Dataset entries
*** Begin section ***

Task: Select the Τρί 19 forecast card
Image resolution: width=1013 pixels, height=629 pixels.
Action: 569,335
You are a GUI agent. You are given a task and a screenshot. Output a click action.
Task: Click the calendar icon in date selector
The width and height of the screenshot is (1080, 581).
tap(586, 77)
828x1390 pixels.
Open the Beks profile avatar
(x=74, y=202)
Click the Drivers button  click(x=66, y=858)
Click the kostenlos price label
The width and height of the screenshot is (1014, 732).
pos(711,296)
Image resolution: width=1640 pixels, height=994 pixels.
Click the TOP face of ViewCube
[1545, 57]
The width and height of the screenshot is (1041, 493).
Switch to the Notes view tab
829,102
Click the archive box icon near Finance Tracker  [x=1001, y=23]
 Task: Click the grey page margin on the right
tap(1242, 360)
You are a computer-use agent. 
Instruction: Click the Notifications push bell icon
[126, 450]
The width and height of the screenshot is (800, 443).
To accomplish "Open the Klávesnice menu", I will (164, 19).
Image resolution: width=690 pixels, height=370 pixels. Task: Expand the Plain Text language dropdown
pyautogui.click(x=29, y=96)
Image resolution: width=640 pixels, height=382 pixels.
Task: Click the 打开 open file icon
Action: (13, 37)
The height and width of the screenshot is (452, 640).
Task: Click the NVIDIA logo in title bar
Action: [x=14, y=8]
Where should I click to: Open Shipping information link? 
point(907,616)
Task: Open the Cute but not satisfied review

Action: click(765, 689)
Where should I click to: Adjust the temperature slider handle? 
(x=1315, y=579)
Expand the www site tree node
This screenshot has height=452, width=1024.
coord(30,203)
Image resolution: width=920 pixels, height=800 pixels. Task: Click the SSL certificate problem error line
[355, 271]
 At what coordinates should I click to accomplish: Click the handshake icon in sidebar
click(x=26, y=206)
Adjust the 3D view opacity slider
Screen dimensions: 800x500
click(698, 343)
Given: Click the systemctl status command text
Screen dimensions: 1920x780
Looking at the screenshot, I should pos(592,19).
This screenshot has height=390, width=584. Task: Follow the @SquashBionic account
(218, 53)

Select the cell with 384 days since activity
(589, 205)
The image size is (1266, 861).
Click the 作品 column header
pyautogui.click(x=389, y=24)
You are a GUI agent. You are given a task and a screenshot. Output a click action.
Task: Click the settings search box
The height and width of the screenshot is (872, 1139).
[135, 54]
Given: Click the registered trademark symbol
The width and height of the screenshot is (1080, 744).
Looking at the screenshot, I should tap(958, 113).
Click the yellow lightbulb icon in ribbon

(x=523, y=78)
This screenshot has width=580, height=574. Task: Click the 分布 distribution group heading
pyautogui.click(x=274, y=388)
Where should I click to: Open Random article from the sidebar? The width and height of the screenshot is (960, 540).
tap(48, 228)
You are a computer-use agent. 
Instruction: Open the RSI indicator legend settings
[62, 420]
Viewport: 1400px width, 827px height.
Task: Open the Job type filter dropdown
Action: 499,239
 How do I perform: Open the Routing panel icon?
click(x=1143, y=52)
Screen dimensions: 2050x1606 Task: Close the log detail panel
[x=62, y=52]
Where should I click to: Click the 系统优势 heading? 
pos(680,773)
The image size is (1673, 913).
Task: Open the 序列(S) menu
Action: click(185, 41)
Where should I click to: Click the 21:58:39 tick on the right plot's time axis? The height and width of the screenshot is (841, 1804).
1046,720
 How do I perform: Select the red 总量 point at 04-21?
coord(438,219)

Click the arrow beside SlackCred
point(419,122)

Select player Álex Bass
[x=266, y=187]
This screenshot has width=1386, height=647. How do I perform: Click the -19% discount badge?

*** End section ***

ACTION ITEM:
All the lines above should come back exactly as written.

EXERCISE OUTPUT:
Task: Select the Τρί 19 forecast card
Image resolution: width=1013 pixels, height=629 pixels.
Action: 569,335
You are a GUI agent. You are given a task and a screenshot. Output a click action.
Task: Click the calendar icon in date selector
The width and height of the screenshot is (1080, 581).
tap(586, 77)
828x1390 pixels.
Open the Beks profile avatar
(x=74, y=202)
Click the Drivers button  click(x=66, y=858)
Click the kostenlos price label
The width and height of the screenshot is (1014, 732).
pos(711,296)
Image resolution: width=1640 pixels, height=994 pixels.
Click the TOP face of ViewCube
[1545, 57]
The width and height of the screenshot is (1041, 493).
Switch to the Notes view tab
829,102
Click the archive box icon near Finance Tracker  [x=1001, y=23]
 Task: Click the grey page margin on the right
tap(1242, 360)
You are a computer-use agent. 
Instruction: Click the Notifications push bell icon
[126, 450]
The width and height of the screenshot is (800, 443).
To accomplish "Open the Klávesnice menu", I will (164, 19).
Image resolution: width=690 pixels, height=370 pixels. Task: Expand the Plain Text language dropdown
pyautogui.click(x=29, y=96)
Image resolution: width=640 pixels, height=382 pixels.
Task: Click the 打开 open file icon
Action: (13, 37)
The height and width of the screenshot is (452, 640).
Task: Click the NVIDIA logo in title bar
Action: [x=14, y=8]
Where should I click to: Open Shipping information link? 
point(907,616)
Task: Open the Cute but not satisfied review

Action: click(765, 689)
Where should I click to: Adjust the temperature slider handle? 
(x=1315, y=579)
Expand the www site tree node
This screenshot has height=452, width=1024.
coord(30,203)
Image resolution: width=920 pixels, height=800 pixels. Task: Click the SSL certificate problem error line
[355, 271]
 At what coordinates should I click to accomplish: Click the handshake icon in sidebar
click(x=26, y=206)
Adjust the 3D view opacity slider
Screen dimensions: 800x500
click(698, 343)
Given: Click the systemctl status command text
Screen dimensions: 1920x780
Looking at the screenshot, I should pos(592,19).
This screenshot has height=390, width=584. Task: Follow the @SquashBionic account
(218, 53)

Select the cell with 384 days since activity
(589, 205)
The image size is (1266, 861).
Click the 作品 column header
pyautogui.click(x=389, y=24)
You are a GUI agent. You are given a task and a screenshot. Output a click action.
Task: Click the settings search box
The height and width of the screenshot is (872, 1139).
[135, 54]
Given: Click the registered trademark symbol
The width and height of the screenshot is (1080, 744).
Looking at the screenshot, I should tap(958, 113).
Click the yellow lightbulb icon in ribbon

(x=523, y=78)
This screenshot has width=580, height=574. Task: Click the 分布 distribution group heading
pyautogui.click(x=274, y=388)
Where should I click to: Open Random article from the sidebar? The width and height of the screenshot is (960, 540).
tap(48, 228)
You are a computer-use agent. 
Instruction: Open the RSI indicator legend settings
[62, 420]
Viewport: 1400px width, 827px height.
Task: Open the Job type filter dropdown
Action: 499,239
 How do I perform: Open the Routing panel icon?
click(x=1143, y=52)
Screen dimensions: 2050x1606 Task: Close the log detail panel
[x=62, y=52]
Where should I click to: Click the 系统优势 heading? 
pos(680,773)
The image size is (1673, 913).
Task: Open the 序列(S) menu
Action: click(185, 41)
Where should I click to: Click the 21:58:39 tick on the right plot's time axis? The height and width of the screenshot is (841, 1804).
1046,720
 How do I perform: Select the red 总量 point at 04-21?
coord(438,219)

Click the arrow beside SlackCred
point(419,122)

Select player Álex Bass
[x=266, y=187]
This screenshot has width=1386, height=647. How do I perform: Click the -19% discount badge?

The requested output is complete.